Haida artist and dancer

Vicki Lee Soboleff (born 1962) is a Haida and Tlingit artist, dancer, and teacher who specializes in Haida basketry. She was awarded the Margaret Nick Cooke Award in 2016 from the Alaska State Council on the Arts and the Alaska Humanities Forum for her work with Alaska Native dance.

== Biography ==
Soboleff was born in Seattle, Washington, and raised in Ketchikan, Alaska by Vesta Johnson, her grandmother. She is Haida Nation of the Brown Bear House. Starting from age 11, her grandmother alongside Nora and Robert Cogo passed down Haida traditions, songs, dances, and the Haida language to her.

== Career ==
Soboleff learned multiple forms of Haida crafts, including basketry from Selina Peratrovich, Delores Churchill, and Janice Criswell, how to make moccasins from Julia Fawcett, and beadwork from Beatrice Starkweather. She also worked with Cheryl Samuel and Kay Parker on Ravenstail weaving. During the COVID-19 pandemic, she created face masks woven from cedar. She told the Smithsonian that:

I decided to make a face mask because I was under the Washington State Stay at Home mandate, and many people began to sew face masks, but I am not an accomplished seamstress. I am, however, an experienced weaver of red and yellow cedar. One evening as I watched the news, the red and yellow cedar face mask came to me. I jumped up from my chair and began assembling the supplies. I had completed the first face mask by late evening, and I was incredibly happy with it.

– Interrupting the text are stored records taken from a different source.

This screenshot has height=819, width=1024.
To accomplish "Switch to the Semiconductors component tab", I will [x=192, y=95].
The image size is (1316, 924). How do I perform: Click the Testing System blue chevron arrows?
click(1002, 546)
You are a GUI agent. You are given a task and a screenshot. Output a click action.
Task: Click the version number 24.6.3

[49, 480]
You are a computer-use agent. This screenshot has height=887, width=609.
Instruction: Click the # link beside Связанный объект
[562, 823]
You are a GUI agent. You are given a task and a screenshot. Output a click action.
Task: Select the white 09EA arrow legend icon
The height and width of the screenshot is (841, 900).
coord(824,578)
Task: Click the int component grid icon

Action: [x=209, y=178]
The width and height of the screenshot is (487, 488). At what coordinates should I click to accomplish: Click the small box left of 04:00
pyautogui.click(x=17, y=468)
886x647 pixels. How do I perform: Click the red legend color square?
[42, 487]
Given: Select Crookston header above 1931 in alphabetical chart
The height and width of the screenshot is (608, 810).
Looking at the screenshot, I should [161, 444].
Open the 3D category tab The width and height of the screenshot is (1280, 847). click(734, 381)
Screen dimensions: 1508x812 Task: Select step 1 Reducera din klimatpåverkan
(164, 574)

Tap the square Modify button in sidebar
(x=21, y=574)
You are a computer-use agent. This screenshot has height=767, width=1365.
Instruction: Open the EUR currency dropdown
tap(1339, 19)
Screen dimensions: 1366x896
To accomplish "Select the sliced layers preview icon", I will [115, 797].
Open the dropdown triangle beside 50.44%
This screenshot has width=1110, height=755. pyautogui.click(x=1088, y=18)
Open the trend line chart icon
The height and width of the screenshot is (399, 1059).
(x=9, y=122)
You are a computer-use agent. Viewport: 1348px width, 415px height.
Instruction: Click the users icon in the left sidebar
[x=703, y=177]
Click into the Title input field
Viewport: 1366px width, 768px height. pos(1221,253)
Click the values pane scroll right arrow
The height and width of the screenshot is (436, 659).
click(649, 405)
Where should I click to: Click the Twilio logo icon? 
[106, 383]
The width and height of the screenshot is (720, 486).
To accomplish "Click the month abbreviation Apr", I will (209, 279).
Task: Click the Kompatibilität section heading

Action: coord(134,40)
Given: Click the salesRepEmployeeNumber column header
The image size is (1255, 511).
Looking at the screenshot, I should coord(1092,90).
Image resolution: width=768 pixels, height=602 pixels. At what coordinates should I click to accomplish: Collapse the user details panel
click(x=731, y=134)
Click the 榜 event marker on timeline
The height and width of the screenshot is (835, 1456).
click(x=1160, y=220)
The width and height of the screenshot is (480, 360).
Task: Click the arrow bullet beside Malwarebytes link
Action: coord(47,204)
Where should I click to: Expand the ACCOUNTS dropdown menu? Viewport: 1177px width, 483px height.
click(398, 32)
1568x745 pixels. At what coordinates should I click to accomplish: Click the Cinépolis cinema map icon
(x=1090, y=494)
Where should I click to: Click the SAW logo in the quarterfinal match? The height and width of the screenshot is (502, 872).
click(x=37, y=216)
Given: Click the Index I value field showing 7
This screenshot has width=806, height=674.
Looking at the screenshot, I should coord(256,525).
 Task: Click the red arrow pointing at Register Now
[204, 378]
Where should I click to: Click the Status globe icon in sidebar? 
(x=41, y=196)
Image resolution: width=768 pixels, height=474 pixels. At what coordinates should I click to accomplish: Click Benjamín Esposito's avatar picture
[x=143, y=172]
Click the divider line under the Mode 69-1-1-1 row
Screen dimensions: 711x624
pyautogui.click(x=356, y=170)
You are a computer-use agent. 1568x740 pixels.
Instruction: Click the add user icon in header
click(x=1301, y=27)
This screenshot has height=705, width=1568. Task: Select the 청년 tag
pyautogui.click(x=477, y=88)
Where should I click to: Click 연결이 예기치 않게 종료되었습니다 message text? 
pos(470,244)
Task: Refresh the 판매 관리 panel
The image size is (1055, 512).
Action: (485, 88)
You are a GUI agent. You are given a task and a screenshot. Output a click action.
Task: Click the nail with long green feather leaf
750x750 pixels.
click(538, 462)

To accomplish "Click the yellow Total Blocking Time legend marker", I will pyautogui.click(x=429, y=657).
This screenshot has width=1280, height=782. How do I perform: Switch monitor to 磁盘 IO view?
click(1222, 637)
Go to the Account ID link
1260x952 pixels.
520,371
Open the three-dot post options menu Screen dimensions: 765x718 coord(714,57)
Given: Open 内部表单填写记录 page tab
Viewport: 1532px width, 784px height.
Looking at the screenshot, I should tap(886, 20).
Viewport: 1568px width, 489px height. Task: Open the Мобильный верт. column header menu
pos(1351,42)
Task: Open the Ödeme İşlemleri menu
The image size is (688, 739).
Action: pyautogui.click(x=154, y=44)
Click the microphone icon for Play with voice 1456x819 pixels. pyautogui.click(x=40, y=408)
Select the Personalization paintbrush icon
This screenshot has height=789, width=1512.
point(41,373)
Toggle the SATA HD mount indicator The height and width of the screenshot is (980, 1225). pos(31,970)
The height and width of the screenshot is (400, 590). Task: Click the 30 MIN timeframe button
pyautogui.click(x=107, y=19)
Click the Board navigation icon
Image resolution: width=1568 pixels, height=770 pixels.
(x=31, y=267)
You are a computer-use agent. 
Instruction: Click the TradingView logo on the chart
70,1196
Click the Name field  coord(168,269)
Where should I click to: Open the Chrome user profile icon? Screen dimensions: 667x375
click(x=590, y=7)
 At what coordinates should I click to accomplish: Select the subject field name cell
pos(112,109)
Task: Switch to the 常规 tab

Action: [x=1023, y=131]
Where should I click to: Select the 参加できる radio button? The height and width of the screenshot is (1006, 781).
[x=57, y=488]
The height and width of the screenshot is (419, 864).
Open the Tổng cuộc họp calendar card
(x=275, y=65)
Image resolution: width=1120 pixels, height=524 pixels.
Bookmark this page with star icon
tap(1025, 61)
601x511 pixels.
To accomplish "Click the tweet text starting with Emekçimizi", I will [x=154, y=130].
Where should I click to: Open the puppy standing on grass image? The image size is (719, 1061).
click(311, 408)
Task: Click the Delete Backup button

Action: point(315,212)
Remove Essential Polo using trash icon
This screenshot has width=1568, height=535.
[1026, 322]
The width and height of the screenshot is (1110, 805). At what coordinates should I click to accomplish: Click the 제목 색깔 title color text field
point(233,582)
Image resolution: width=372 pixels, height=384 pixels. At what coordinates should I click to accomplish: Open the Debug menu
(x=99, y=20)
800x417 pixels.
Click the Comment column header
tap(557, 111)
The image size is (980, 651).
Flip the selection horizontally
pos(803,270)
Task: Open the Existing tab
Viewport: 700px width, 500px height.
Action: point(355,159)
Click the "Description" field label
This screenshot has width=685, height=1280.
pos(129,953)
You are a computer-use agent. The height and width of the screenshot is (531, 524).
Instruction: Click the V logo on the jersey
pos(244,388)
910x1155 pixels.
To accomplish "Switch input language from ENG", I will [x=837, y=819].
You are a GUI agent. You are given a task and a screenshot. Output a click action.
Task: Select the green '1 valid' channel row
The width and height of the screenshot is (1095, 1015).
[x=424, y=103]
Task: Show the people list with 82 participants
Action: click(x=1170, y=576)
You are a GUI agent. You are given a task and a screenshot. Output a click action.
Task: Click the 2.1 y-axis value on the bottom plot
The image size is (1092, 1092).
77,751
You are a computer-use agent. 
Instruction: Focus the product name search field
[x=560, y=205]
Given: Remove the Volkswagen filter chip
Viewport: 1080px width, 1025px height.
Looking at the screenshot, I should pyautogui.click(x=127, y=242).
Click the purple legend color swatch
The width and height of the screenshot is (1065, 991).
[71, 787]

During her 20s, she became a member of the Eagle/Raven dancers in 1985 before creating her own dance troupe in 1986 named the Yun Shu Kaa dancers. In 1995, she established the youth dance group, Lda Kut Naaz Sati Yatx'i (translating as "All Nations Children" in the Tlingit language) in Juneau, AK. The group has since grown to over 100 members total by 2019. She eventually left the ownership of the group to Barbara Dude in August 2015 and took up an advisor role. After moving to Washington in July 2017, she helped to organize the youth dance group, X̲aat'áay 'Wáadluwaan G̲aagáay (translating as "All Nations Children" in the Haida language) in 2018.

Along with her work in art and dance, she is grant manager of the Tulalip Tribes of Washington, is board member of the Sealaska Corporation and the Haida Corporation.

==Works==
In 2020, a woven cedar mask created by Soboleff and titled Just Ovoid It was featured in an exhibition by First American Art Magazine and was chosen in April of that year to be featured in the Renwick Gallery at the Smithsonian American Art Museum. For the latter exhibit, the work was renamed to the Yellow Cedar Face Mask and was described as being made with yellow cedar forming the primary splints of the mask and braided sinew acting as the external ties holding the splints together.

== Achievements ==
In 2016, Soboleff received the Margaret Nick Cooke Award from the Alaska State Council on the Arts and the Alaska Humanities Forum. The award recognizes individuals who have furthered Alaska Native languages and arts. Her cedar mask was featured in the Smithsonian American Art Museum Renwick Gallery's 50th anniversary exhibition, This Present Moment: Crafting a Better World (2022–23) in Washington, DC. In April 2019, she was given the President's Everyday Hero Award from the Central Council of Tlingit & Haida Indian Tribes of Alaska.